Juicio de la mañana
Al amanecer, Caifás, Anás, los ancianos y los escribas se juntaron de nuevo en la gran sala del tribunal, para pronunciar un juicio en forma, pues no era legal el juzgar en la noche: podía haber sólo una instrucción preparatoria, a causa de la urgencia. La mayor parte de los miembros había pasado el resto de la noche en casa de Caifás. La asamblea era numerosa, y había en todos sus movimientos mucha agitación. Como querían condenar a Jesús a muerte, Nicodemus, José y algunos otros se opusieron a sus enemigos, y pidieron que se difiriese el juicio hasta después de la fiesta: hicieron presente que no se podía fundar un juicio sobre las acusaciones presentadas ante el tribunal, porque todos los testigos se contradecían.
Los príncipes de los sacerdotes y sus adeptos se irritaron y dieron a entender claramente a los que contradecían, que siendo ellos mismos sospechosos de ser favorables a las doctrinas del Galileo, les disgustaba ese juicio, porque los comprendía también. Hasta quisieron excluir del Consejo a todos los que eran favorables a Jesús; estos últimos, declarando que no tomarían ninguna parte en todo lo que pudieran decidir, salieron de la sala y se retiraron al templo.
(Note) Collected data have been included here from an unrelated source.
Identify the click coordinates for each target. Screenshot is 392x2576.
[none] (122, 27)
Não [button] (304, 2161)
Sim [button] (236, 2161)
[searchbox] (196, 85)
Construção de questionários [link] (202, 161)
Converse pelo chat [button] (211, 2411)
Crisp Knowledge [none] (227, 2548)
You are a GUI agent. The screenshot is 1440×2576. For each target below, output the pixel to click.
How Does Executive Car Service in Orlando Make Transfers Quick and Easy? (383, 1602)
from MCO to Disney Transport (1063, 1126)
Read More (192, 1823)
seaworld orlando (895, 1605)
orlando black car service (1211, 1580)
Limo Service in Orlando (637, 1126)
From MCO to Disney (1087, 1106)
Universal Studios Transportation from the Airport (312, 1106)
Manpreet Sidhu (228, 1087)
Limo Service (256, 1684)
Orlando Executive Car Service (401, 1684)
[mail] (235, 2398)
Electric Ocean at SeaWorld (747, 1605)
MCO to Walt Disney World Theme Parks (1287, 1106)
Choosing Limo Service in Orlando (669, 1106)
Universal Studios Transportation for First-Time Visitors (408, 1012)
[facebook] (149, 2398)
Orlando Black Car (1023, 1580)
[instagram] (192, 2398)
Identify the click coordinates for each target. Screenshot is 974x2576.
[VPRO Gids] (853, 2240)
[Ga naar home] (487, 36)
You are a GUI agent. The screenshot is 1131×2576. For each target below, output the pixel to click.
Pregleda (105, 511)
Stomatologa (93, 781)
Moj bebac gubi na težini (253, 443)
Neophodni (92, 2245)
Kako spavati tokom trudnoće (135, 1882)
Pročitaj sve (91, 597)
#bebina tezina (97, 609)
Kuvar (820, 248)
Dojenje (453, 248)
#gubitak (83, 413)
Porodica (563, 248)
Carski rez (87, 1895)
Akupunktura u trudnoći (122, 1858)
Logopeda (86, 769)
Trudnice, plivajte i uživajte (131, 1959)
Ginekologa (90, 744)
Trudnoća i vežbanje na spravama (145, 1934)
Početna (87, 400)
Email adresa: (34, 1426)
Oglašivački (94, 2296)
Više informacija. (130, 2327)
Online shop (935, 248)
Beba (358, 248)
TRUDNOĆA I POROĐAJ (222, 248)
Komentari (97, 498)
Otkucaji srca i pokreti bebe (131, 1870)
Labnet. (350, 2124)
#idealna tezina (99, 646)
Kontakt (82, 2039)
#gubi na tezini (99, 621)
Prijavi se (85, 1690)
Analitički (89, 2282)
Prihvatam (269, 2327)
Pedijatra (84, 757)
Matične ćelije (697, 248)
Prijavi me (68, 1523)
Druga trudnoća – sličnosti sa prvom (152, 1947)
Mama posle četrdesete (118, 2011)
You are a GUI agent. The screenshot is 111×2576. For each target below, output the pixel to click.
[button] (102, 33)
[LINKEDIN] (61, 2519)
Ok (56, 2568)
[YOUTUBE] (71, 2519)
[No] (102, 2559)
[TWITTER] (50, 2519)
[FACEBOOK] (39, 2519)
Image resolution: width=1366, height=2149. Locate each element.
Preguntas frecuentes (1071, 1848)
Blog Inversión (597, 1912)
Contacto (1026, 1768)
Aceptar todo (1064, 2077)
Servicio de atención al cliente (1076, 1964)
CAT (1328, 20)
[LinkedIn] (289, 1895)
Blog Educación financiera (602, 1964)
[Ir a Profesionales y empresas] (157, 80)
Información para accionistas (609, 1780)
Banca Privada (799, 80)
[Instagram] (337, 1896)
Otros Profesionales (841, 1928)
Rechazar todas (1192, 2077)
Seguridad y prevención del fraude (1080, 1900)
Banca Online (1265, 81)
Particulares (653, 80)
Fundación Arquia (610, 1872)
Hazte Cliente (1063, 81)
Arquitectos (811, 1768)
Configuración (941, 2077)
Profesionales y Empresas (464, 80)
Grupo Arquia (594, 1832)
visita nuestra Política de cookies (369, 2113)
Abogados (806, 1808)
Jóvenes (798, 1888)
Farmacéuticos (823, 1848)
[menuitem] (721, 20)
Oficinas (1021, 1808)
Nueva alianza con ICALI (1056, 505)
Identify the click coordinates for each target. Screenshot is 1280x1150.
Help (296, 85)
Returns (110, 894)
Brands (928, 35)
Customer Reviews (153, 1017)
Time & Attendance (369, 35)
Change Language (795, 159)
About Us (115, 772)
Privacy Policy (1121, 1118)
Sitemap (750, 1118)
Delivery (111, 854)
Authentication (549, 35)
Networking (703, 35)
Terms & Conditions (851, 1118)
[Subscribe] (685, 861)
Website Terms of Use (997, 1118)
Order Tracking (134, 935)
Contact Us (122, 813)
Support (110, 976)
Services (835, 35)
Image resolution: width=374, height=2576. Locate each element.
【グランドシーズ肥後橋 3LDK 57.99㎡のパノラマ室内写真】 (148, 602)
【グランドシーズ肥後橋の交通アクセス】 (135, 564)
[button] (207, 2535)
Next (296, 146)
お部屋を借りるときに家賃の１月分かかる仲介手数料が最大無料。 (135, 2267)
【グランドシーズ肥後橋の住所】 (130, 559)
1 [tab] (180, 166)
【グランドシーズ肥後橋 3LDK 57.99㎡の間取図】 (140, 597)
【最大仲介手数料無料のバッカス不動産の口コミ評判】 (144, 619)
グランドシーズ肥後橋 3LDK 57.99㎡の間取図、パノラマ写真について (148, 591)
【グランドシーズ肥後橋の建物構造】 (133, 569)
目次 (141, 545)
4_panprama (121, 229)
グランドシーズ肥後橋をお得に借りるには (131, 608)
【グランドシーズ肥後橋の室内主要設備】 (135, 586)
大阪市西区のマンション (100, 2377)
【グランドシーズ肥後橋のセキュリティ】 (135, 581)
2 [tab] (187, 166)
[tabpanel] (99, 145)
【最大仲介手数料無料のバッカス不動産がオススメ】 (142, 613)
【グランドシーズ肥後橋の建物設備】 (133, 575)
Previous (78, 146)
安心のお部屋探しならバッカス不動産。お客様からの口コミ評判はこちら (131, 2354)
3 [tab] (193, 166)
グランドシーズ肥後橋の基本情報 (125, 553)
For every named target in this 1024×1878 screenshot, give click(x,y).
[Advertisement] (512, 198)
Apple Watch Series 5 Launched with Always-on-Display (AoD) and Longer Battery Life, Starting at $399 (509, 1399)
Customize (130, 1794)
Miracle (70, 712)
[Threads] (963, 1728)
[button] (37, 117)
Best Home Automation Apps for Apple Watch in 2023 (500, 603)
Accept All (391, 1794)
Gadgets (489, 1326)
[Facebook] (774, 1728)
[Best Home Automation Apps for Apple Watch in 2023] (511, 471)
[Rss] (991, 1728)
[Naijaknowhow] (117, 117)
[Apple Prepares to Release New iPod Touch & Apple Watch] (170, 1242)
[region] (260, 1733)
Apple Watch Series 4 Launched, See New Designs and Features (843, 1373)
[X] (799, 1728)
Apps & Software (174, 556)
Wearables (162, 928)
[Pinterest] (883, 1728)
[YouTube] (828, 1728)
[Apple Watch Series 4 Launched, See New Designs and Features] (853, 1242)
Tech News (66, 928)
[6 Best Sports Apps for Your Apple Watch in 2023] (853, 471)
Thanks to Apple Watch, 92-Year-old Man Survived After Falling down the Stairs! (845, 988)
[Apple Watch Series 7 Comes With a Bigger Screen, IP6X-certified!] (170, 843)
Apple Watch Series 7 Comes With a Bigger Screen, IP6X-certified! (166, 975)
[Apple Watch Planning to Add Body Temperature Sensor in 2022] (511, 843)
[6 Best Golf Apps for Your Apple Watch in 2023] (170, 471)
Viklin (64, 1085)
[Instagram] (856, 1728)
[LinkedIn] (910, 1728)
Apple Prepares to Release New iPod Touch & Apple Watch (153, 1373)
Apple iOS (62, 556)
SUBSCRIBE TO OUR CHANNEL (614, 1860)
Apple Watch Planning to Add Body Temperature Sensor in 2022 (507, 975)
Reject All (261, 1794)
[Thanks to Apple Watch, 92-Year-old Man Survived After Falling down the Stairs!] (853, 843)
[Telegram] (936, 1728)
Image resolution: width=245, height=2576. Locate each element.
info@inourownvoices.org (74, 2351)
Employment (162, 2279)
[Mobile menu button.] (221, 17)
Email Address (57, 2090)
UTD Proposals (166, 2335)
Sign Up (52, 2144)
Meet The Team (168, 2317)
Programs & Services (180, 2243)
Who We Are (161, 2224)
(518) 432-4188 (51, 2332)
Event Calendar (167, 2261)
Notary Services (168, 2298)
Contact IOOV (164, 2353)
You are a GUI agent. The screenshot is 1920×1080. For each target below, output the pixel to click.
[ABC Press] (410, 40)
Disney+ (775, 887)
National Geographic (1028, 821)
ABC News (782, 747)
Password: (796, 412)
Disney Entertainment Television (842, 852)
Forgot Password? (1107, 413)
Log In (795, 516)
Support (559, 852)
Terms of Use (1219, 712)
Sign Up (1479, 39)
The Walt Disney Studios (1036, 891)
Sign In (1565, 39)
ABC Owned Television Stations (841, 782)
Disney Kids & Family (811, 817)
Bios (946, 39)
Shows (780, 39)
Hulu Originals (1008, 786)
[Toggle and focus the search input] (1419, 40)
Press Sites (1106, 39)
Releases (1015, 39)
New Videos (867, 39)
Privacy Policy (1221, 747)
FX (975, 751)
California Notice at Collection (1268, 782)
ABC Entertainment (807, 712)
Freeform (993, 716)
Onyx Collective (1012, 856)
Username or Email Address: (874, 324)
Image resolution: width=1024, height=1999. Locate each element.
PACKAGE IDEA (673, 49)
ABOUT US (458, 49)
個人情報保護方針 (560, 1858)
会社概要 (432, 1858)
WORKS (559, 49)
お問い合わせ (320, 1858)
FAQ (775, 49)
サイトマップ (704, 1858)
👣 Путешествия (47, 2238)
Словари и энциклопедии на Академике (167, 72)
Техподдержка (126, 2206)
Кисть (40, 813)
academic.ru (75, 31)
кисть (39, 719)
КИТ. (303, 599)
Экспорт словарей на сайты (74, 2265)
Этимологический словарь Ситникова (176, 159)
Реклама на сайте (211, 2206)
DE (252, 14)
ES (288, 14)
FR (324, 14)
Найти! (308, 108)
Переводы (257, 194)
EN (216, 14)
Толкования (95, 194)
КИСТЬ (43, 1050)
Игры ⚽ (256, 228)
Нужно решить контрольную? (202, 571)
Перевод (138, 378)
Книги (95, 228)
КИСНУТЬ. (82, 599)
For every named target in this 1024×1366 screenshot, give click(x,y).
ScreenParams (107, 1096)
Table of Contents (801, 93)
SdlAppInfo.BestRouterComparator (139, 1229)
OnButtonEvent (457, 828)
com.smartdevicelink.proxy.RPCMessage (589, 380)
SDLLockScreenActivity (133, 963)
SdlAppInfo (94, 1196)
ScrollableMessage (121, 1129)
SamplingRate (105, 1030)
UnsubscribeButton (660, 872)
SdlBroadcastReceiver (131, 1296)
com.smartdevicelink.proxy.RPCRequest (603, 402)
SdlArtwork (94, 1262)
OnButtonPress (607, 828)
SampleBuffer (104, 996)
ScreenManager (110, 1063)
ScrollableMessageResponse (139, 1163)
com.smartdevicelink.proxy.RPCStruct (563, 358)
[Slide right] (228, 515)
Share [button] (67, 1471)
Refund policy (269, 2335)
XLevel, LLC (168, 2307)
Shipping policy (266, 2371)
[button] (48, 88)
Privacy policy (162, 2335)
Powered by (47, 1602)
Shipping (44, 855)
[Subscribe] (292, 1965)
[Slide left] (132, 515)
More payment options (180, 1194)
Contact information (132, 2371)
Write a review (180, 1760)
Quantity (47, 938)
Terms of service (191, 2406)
Desde aquel día no volvieron a entrar en el Consejo. Caifás ordenó que trajeran a Jesús delante de los jueces, y que se preparasen para conducirlo a Pilatos inmediatamente después del juicio. Los alguaciles se precipitaron en tumulto a la cárcel, desataron las manos de Jesús, le ataron cordeles al medio del cuerpo, y le condujeron a los jueces. Todo esto se hizo precipitadamente y con una horrible brutalidad.
Caifás, lleno de rabia contra Jesús, le dijo: "Si tú eres el ungido por Dios, si eres el Mesías, dínoslo". Jesús levantó la cabeza, y dijo con una santa paciencia y grave solemnidad: "Si os lo digo, no me creeréis; y si os interrogo, no me responderéis, ni me dejaréis marchar; pero desde ahora el Hijo del hombre está sentado a la derecha del poder de Dios". Se miraron entre ellos, y dijeron a Jesús: "¿Tú eres, pues, el Hijo de Dios?".
Jesús, con la voz de la verdad eterna, respondió: "Vos lo decís: Yo lo Soy". Al oír esto, gritaron todos: "¿Para qué queremos más pruebas? Hemos oído la blasfemia de su propia boca". Al mismo tiempo prodigaban a Jesús palabras de desprecio: "¡Ese miserable, decían, ese vagabundo, que quiere ser el Mesías y sentarse a la derecha de Dios!". Le mandaron atar de nuevo y poner una cadena al cuello, como hacían con los condenados a muerte, para conducirlo a Pilatos. Habían enviado ya un mensajero a éste para avisarle que estuviera pronto a juzgar a un criminal, porque debían darse prisa a causa de la fiesta. Hablaban entre sí con indignación de la necesidad que tenían de ir al gobernador romano para que ratificase la condena; porque en las materias que no concernían a sus leyes religiosas y las del templo, no podían ejecutar la sentencia de muerte sin su aprobación. Lo querían hacer pasar por un enemigo del Emperador, y bajo este aspecto principalmente la condenación pertenecería a la jurisdicción de Pilatos. Los príncipes de los sacerdotes y una parte del Consejo iban delante; detrás, el Salvador rodeado de soldados; el pueblo cerraba la marcha. En este orden bajaron de Sión a la parte inferior de la ciudad, y se dirigieron al palacio de Pilatos.